A comprehensive Python toolkit for exporting, cleaning, processing, and preparing time series data from InfluxDB for machine learning, primarily designed for working with water meter data.
- 🔄 Export Data: Query and export data from InfluxDB with customizable parameters
- 🧹 Clean Data: Interactive data cleaning tool with options to remove columns, filter values, and rename columns
- 🕒 Reformat Timestamps: Convert timestamps to different timezones and formats, with options to keep only time components
- 📊 Data Visualization: Preview data and statistics directly in the console
- 🔒 Secure Credentials: Store InfluxDB credentials securely, protected from Git
- 🏷️ Event Labeling: Interactive event labeling system for past water consumption data
- Python 3.6+
- pandas
- influxdb-client
- pytz
- matplotlib
- scikit-learn
- numpy
- Clone this repository
- Install the required dependencies:
pip install -r requirements.txt
Run the script with:
python influx_data_toolkit.py
The interactive menu will guide you through the available options:
- Export data from InfluxDB
- Clean existing CSV data for machine learning
- Reformat timestamps and adjust timezone
- Launch event labeler tool
- Exit program
The toolkit provides powerful data cleaning capabilities:
- Remove columns from datasets
- Filter data based on column values (equals, less than, greater than)

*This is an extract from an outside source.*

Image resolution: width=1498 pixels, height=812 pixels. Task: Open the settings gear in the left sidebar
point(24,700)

- Rename individual columns or multiple columns at once
- View summary statistics of your data
- Preview data before and after operations
The timestamp formatter now supports multiple operations:
- Convert timestamps between different timezones
- Remove date components (keep only time values)

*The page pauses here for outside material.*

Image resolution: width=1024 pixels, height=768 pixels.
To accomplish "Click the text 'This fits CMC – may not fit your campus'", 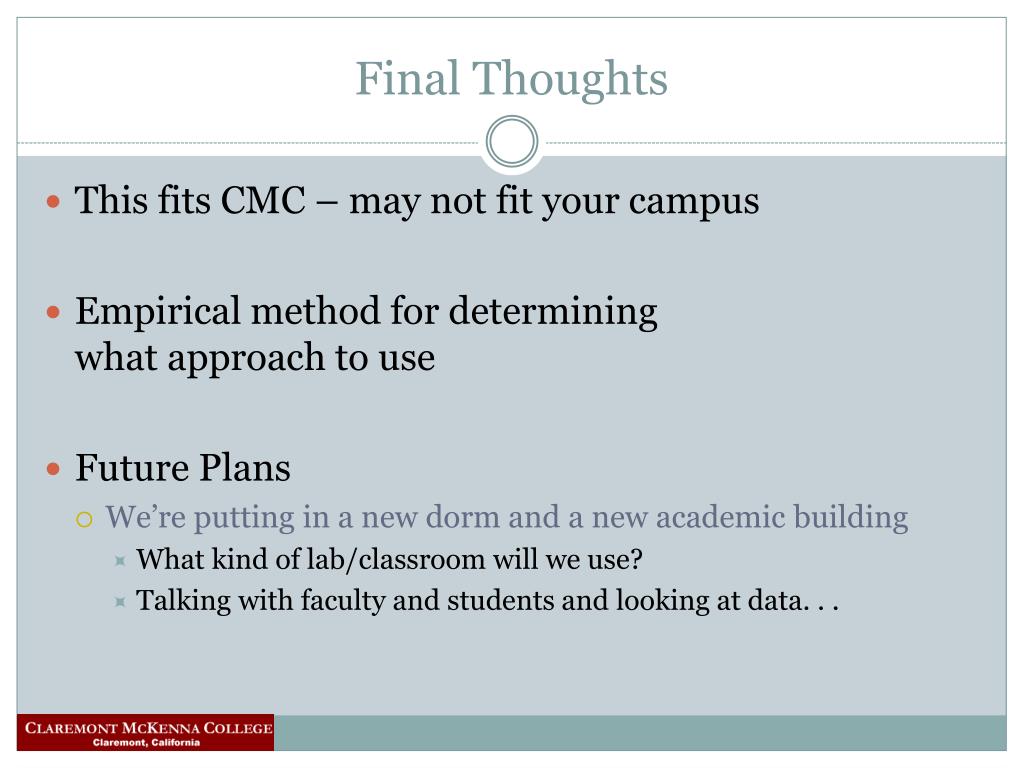I will [417, 200].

- Combine both operations at once
- Clear naming convention for processed files (_time_only, _tz_converted, etc.)
The event labeler tool provides an interactive interface for labeling water consumption events in your time series data:
python event_labeler_launcher.py [optional_csv_file]
Features include:
- Interactive visualization of water consumption data
- Configurable rules for event detection
- Manual labeling of water consumption events
- Export of labeled datasets for further analysis in Google Colab
- Export data from InfluxDB (providing credentials if needed)
- Preview the exported data
- Reformat timestamps to your local timezone
- Clean the data by removing unnecessary columns or filtering values
- Use the event labeler to identify and label water consumption events
- Export labeled data for use with machine learning models in Google Colab
This project is licensed under the MIT License - see the LICENSE file for details.